Morphisec began investigations into a new type of threat that is sent through a Word document that is enabled with Macros. This new threat was attached to a phishing email sent out to various firms being targeted by the hackers. This type of hack has been related to many recent attacks on firms. Aspects of the C2 server revealed a lot of resemblance to the attack on the DNA PowerShell messenger. It appears that it is the same group doing both attacks. Reports from Talos, Kaspersky and FireEye point to a group that has been named FIN7 in the tech circles.
The attack begins by inserting the PowerShell agent into the computer then opening a backdoor for the attack to be held. The attack then progresses to add a piece of software that steals the passwords or carries out another attack. The attack can also control various aspects of the operating system including Cmd, Lazagne, Mimikatz and others.
Given the low-level detection model of this attack, there are various steps one can take for the best results;
- You first have to remove the PowerShell from your system by deleting the execution command of the VBS from the Run key in your HKCU registry. If, however, the file was executed with Admin privileges, you need to check the HKLM just to be sure that the file has been removed totally.
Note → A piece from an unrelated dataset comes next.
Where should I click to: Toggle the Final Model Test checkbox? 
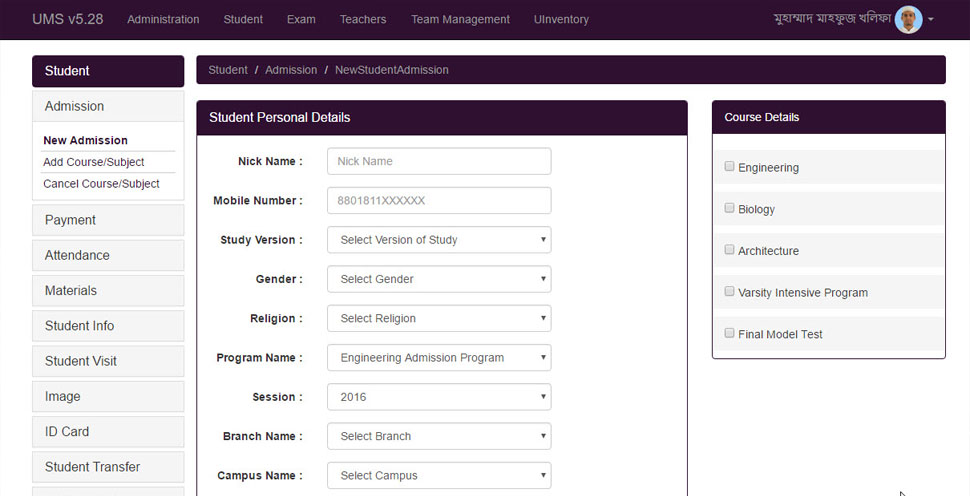click(729, 333)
- If you check the list of the scheduled tasks and find a file named Updater, be sure to delete it as it should not exist on your computer.
- The attacker has a way of inserting persistency protocols such that even if they shut down their server, they will still have a backdoor to your system when they come back online.
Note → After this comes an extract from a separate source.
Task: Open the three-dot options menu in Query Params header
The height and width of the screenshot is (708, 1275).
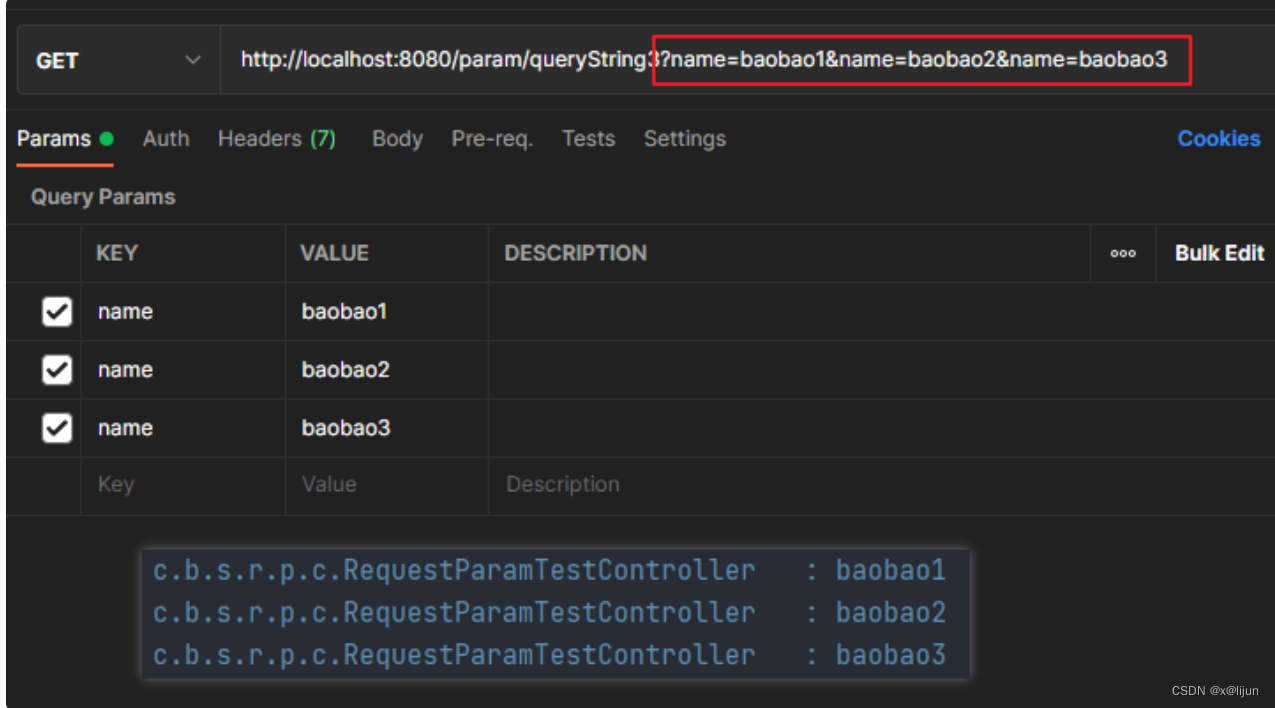Action: (1122, 253)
- Also likely is the hiding of some files in public folders in your system. You can do so by searching for the Users/Public/Documents folder and finding the conf.vbs and the Updater.ps1 files. Find them and delete them from your computer. It is better to permanently delete them as they can be executed from any location.
- If you ever changed the security settings for your Office app, revert them back to the default settings for the best results. It will add a layer of security that the hack could have corrupted.
- One can also install Morphisec which helps prevent attacks based on the memory of the computer. It is a handy tool that will ensure maximum safety against the attacks.
The rise of the fileless attack has made it very difficult to curb attacks as they are virtually undetectable. They are stored in the memory of the computer and will take commands from the internet to carry out commands on the computer. The way the attack is executed once on the computer of the victim is also very discreet. When tested against most pieces of antivirus software, it was found out that the attack could not be detected which is a big issue.